Ricordiamoci che abbiamo anche noi il diritto di commettere errori e il diritto di poter ricominciare anche da capo.

Il luogo dove dovete andare è dentro di voi, la persona che dovete amare siete voi. 

Tutto il bello verrà, perché quando la vita vi vedrà finalmente sorridere non potrà fare a meno di innamorarsi di voi. 

Siate libere siate forti.

Soprattutto ricordatevi che siamo tutti responsabili di noi stessi e dobbiamo cominciare a essere responsabili dei nostri comportamenti.

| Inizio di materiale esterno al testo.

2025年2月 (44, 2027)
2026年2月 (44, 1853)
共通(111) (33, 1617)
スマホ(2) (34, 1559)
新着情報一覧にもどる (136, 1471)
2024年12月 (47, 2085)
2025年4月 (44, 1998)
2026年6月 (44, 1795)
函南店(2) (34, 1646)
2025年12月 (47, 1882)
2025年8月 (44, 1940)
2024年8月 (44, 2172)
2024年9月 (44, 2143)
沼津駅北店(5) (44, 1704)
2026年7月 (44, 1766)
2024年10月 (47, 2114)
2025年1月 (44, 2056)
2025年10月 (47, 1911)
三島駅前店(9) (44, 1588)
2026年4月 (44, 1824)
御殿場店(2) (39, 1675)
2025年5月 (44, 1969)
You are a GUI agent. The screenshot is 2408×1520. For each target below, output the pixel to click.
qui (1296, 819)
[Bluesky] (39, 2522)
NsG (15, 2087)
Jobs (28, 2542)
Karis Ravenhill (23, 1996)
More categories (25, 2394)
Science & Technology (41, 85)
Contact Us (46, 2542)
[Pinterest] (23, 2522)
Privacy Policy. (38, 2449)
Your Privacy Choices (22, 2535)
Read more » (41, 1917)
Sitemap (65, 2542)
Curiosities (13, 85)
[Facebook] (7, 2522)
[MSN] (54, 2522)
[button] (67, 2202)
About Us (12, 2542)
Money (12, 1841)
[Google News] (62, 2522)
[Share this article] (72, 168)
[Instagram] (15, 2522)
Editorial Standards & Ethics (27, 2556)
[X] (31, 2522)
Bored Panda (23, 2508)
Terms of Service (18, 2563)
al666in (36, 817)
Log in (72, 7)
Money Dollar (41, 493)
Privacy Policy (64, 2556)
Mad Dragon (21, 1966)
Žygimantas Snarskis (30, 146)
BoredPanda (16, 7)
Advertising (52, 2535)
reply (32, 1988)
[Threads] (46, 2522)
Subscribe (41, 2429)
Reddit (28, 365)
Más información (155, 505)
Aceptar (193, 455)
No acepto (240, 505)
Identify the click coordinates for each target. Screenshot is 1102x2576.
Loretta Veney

Non fate nulla che non sia ciò che volete fare.

Seppur questo scritto ha oltre 20 anni e alcune situazioni non sono quelle di oggi, rimane rilevante e significativo perché basta guardare i notiziari per comprendere che ancora molto c’è da cambiare per poter vivere senza la paura di essere sopraffatte, umiliate e uccise.

Inutile dire mai più e basta ogni volta che ascoltiamo la triste storia di una delle vittime del femminicidio: il basta, il no, il mai più, dobbiamo gridarlo in faccia a chi si sente in diritto di prendere il sopravvento sulla nostra esistenza.

La responsabilità è di tutti. Iniziando dall’educare i nostri figli al rispetto di tutti, mostrando ai figli maschi che non esistono responsabilità di ruolo e alle nostre figlie femmine che hanno un mondo di possibilità come tutti nello studio, nel lavoro, nella vita affinché scelgano sempre di fare e di vivere in vista di ciò che amano e non nella speranza di essere amate, a costo anche di perdere completamente se stesse.

Ancora un viaggio lungo ma in una strada sulla quale non ci è permesso di sostare, dobbiamo continuare a correre verso i nostri diritti. Sempre.

E io invece come sono? 

Sono una cattiva ragazza che spesso lotta anche contro se stessa perché la brava ragazza che ho dentro ogni tanto cerca di prevalere sull’altra e spesso devo dire no perfino a me stessa.

Lettura che ogni donna dovrebbe avere tra le mani ma che sarebbe opportuno far leggere anche gli uomini.